[Data entries]
☆ ☆ ☆ ☆ ☆ ☆ ☆
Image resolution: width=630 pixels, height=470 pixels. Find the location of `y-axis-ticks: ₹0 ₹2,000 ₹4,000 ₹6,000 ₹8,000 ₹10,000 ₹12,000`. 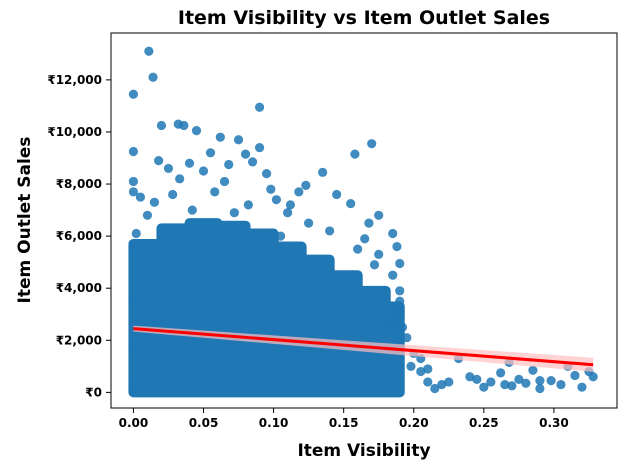

y-axis-ticks: ₹0 ₹2,000 ₹4,000 ₹6,000 ₹8,000 ₹10,000 ₹12,000 is located at coordinates (79, 236).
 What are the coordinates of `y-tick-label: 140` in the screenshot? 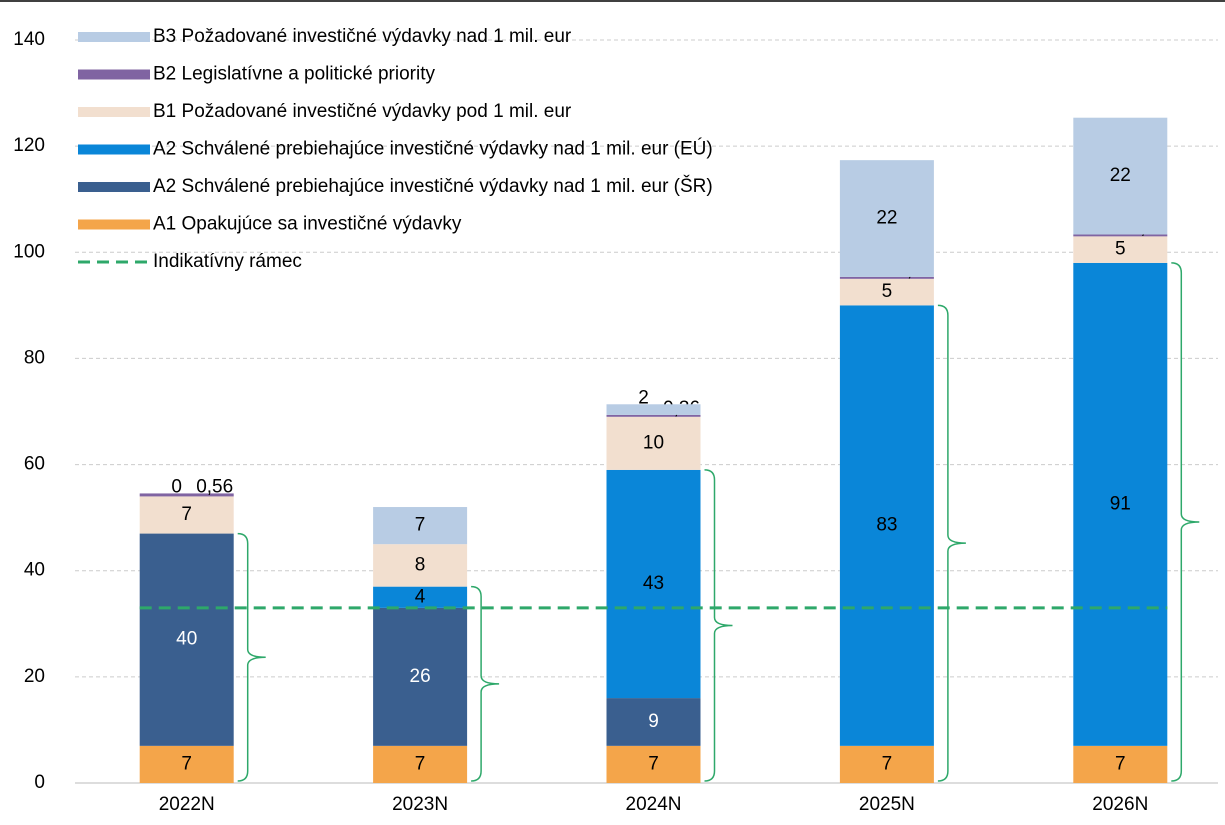 It's located at (29, 40).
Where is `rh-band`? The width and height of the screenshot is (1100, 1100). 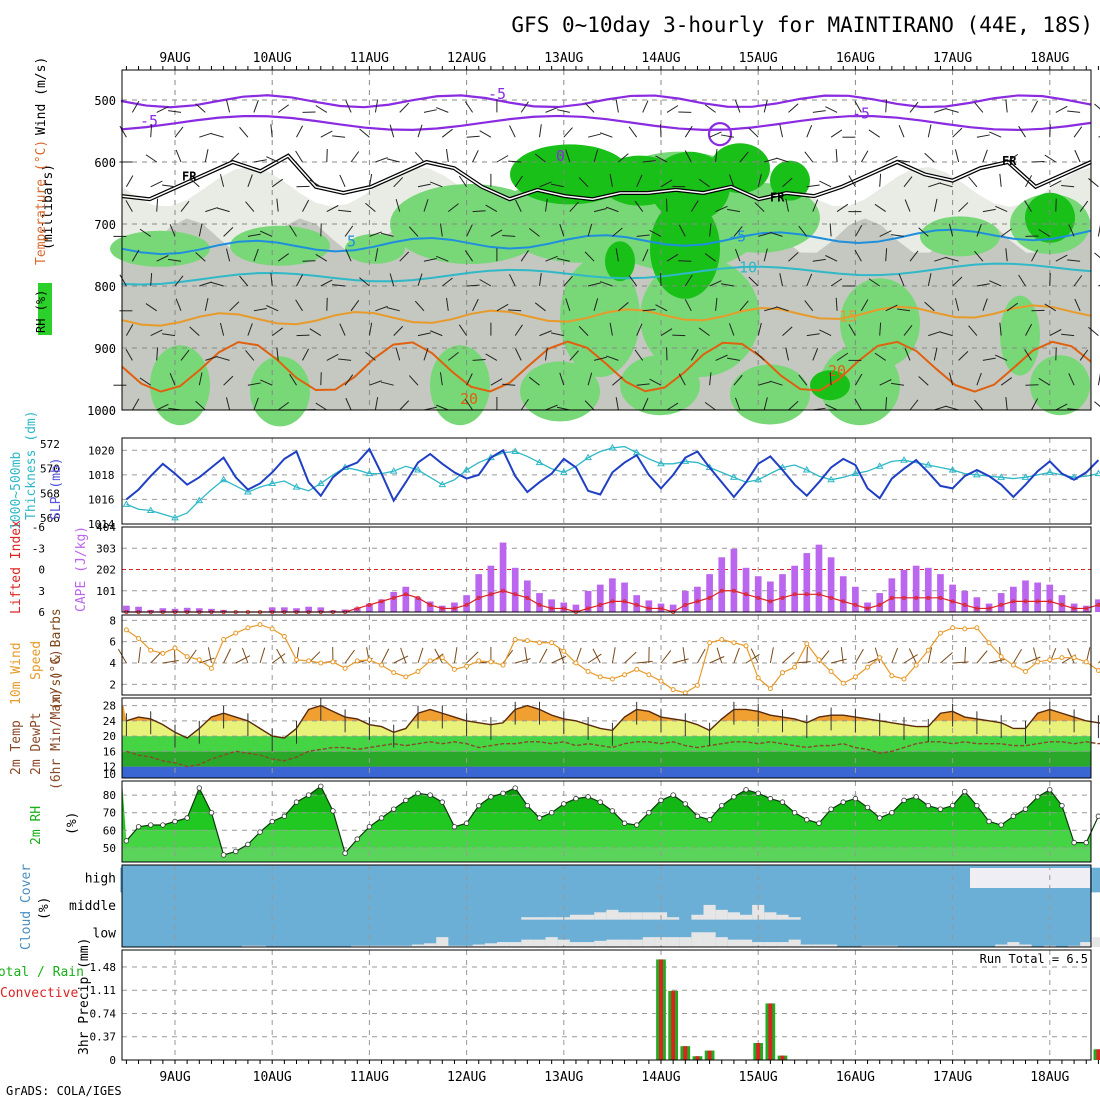 rh-band is located at coordinates (606, 839).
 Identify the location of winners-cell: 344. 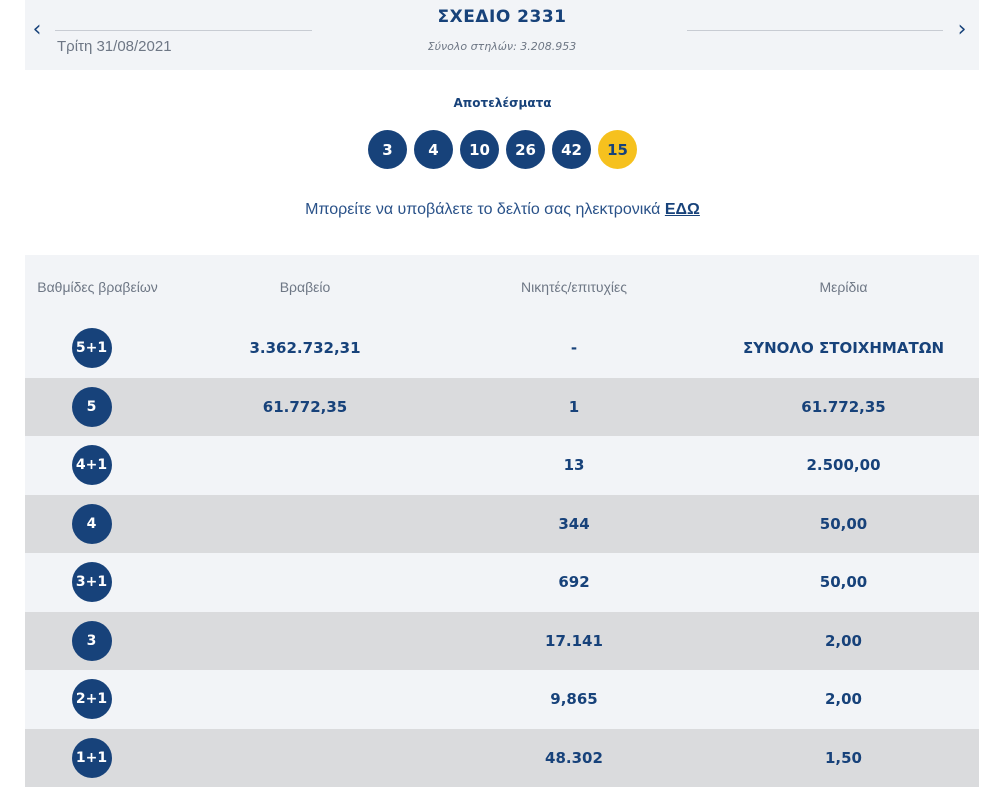
(574, 524).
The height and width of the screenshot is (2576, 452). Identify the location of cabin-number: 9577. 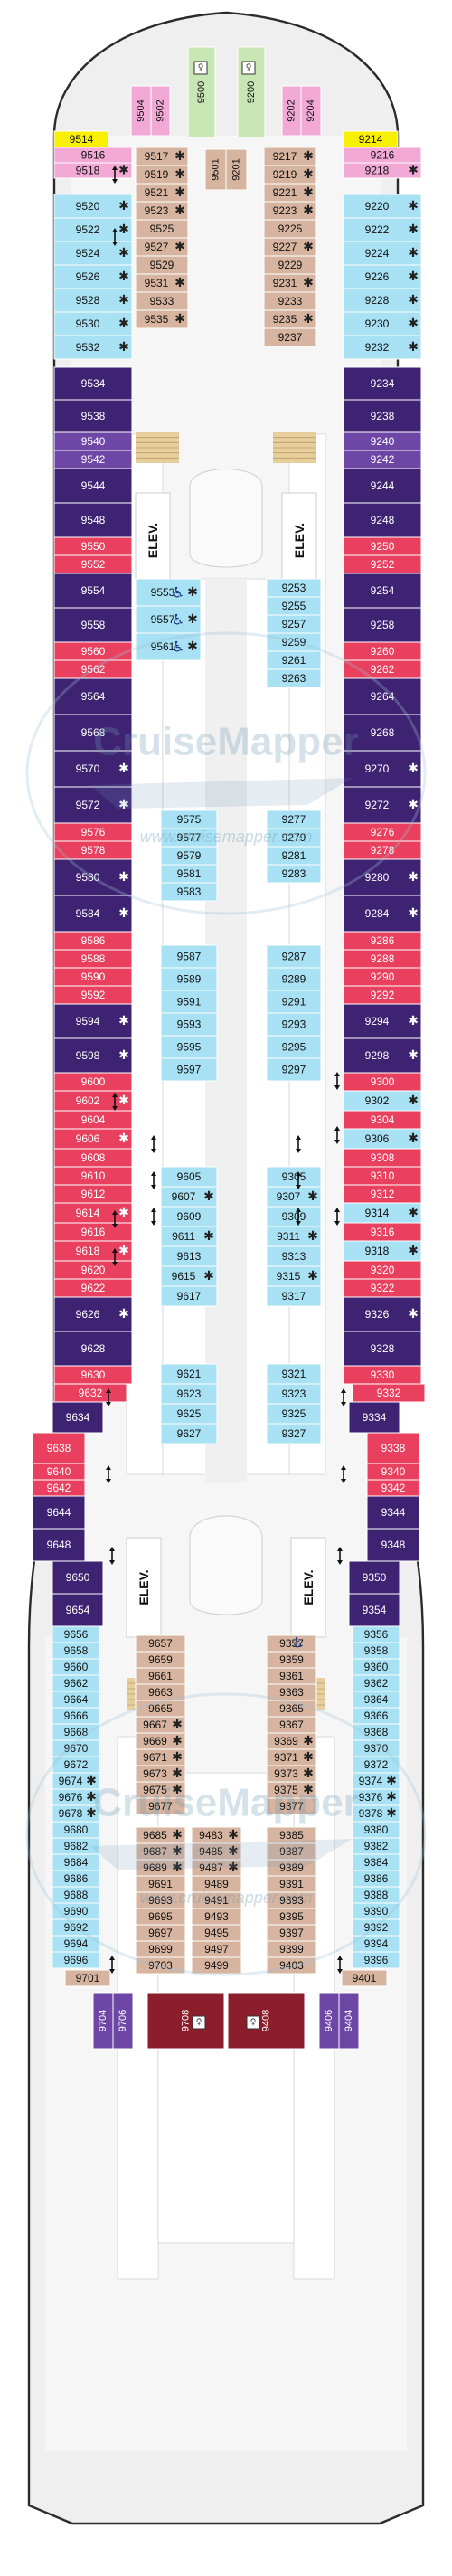
(190, 838).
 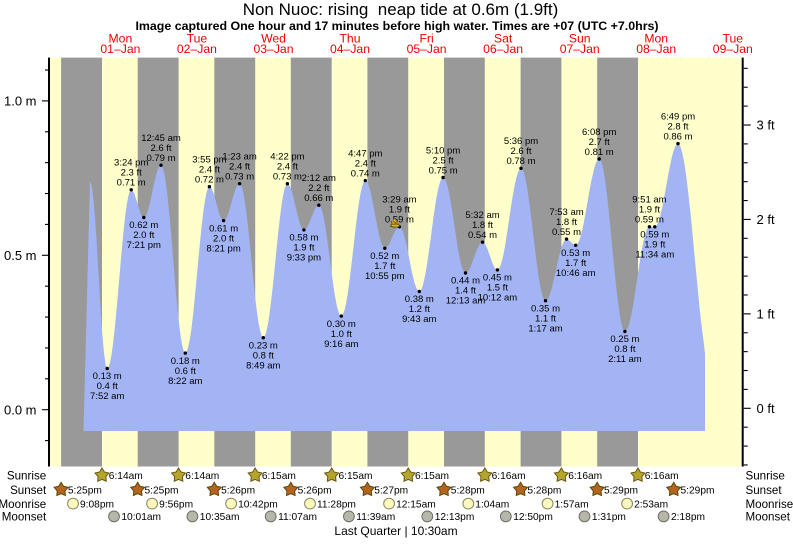 What do you see at coordinates (298, 518) in the screenshot?
I see `svg-text: 11:07am` at bounding box center [298, 518].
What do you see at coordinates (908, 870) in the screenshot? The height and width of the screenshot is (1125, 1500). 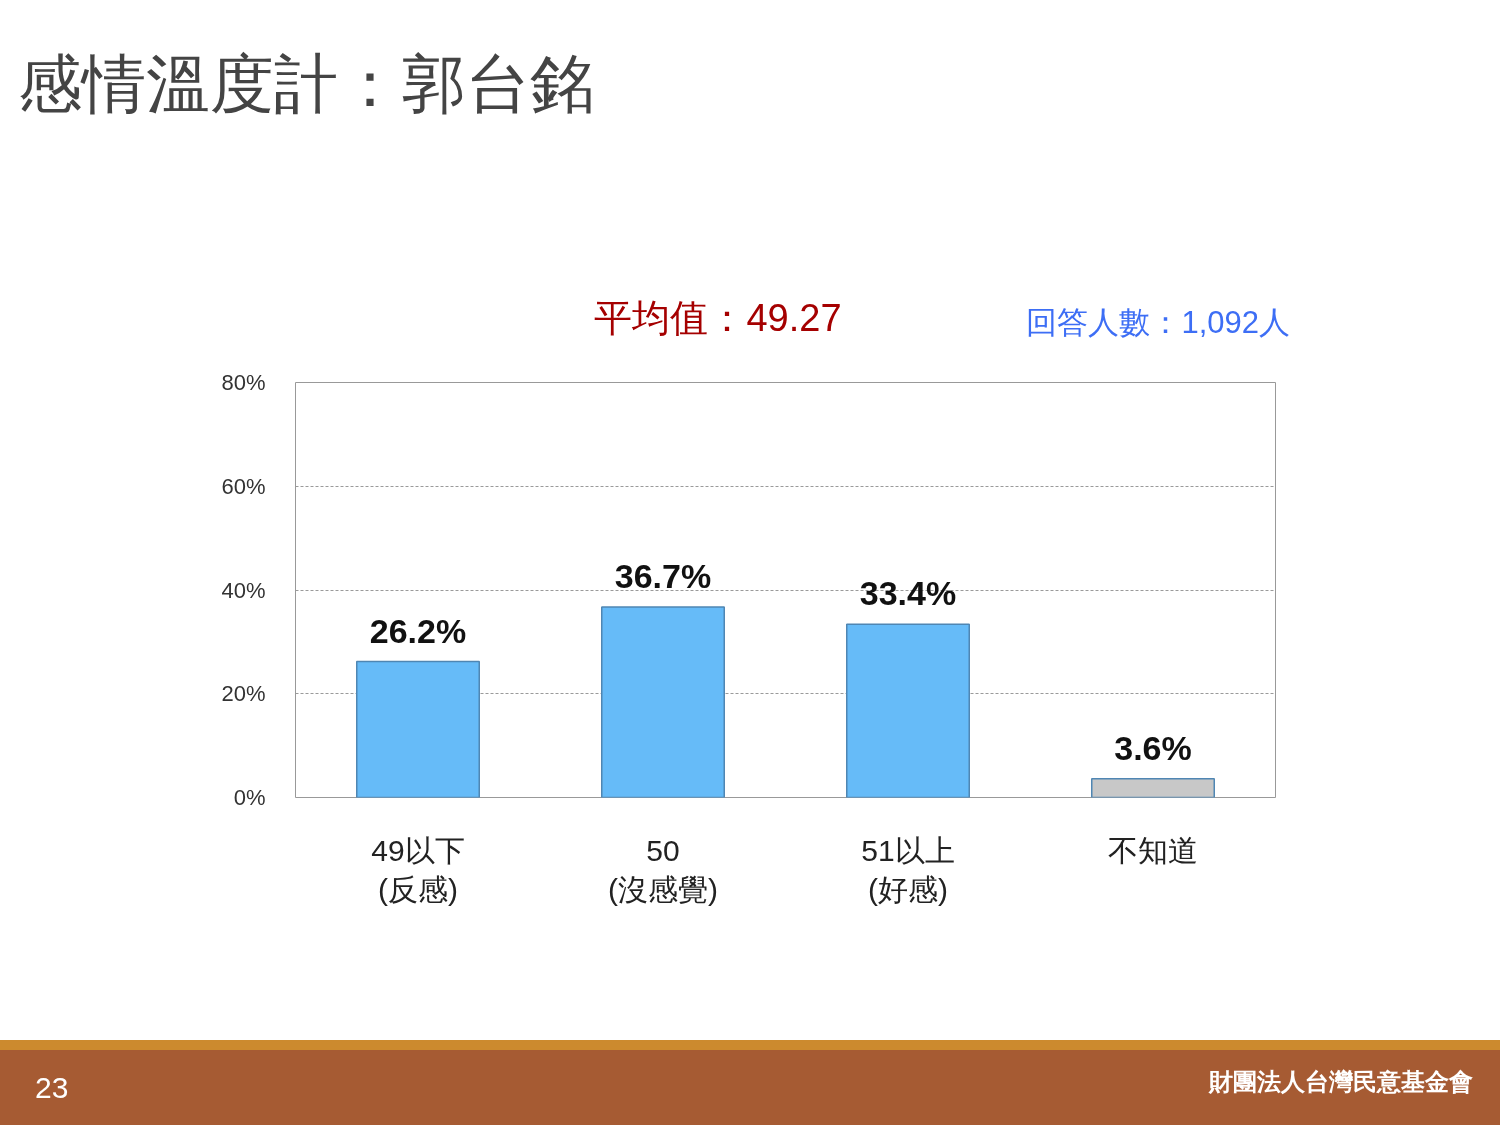 I see `x-tick-label: 51以上 (好感)` at bounding box center [908, 870].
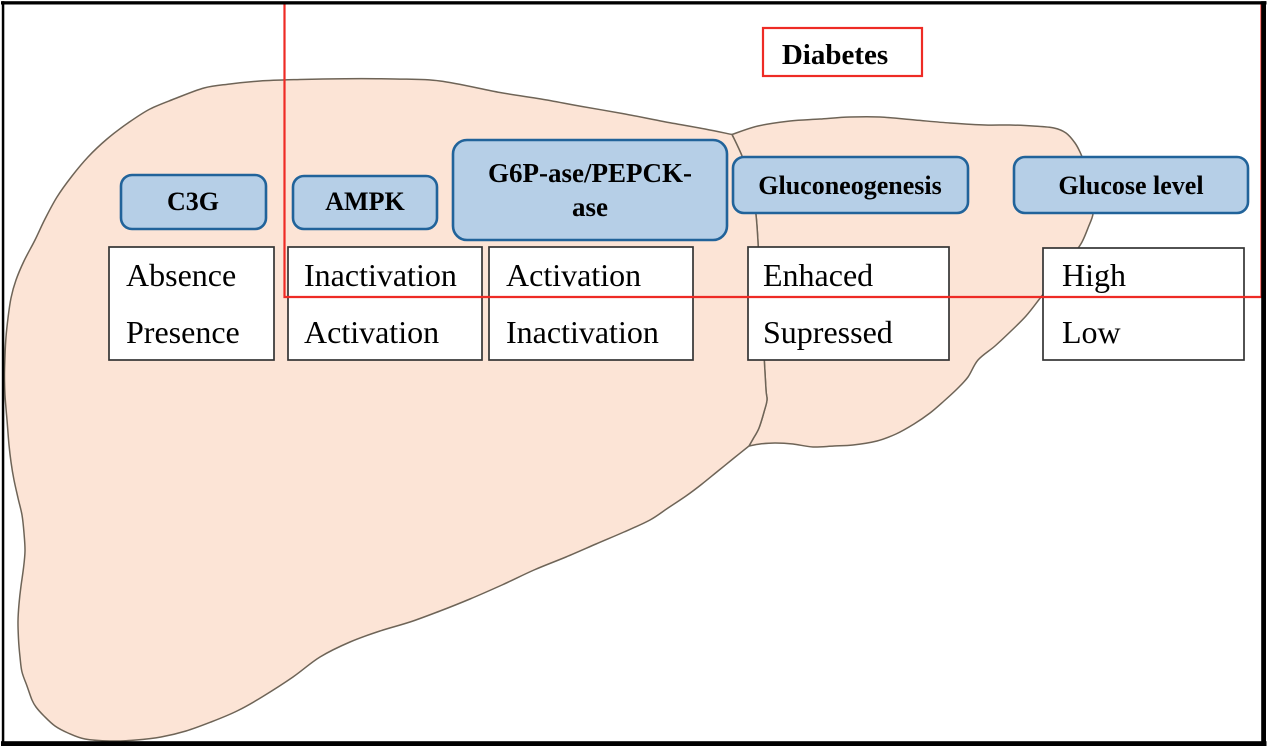 The image size is (1269, 749). What do you see at coordinates (193, 202) in the screenshot?
I see `svg-text: C3G` at bounding box center [193, 202].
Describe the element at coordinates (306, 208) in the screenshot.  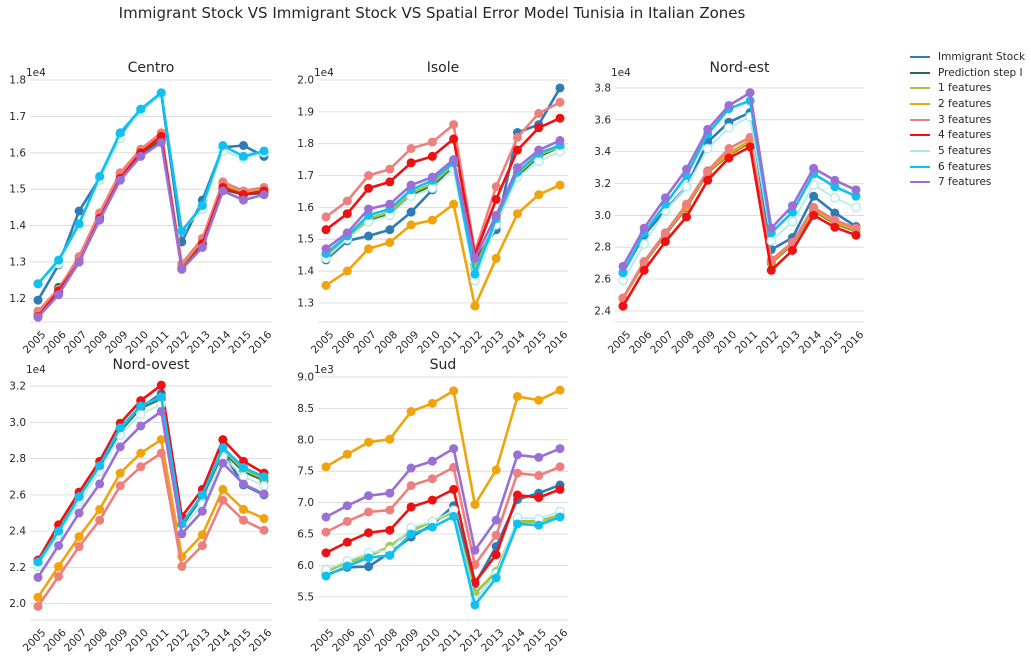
☆ ☆ ☆ ☆ ☆ ☆ ☆
● Action item: Output the data entries verbatim from their first line through the line containing "y-axis-ticks: ₹0 ₹2,000 ₹4,000 ₹6,000 ₹8,000 ₹10,000 ₹12,000 is", with both ends included, and leave out the pictures.

● Reply:
Image resolution: width=630 pixels, height=470 pixels. Find the location of `y-axis-ticks: ₹0 ₹2,000 ₹4,000 ₹6,000 ₹8,000 ₹10,000 ₹12,000`. 

y-axis-ticks: ₹0 ₹2,000 ₹4,000 ₹6,000 ₹8,000 ₹10,000 ₹12,000 is located at coordinates (79, 236).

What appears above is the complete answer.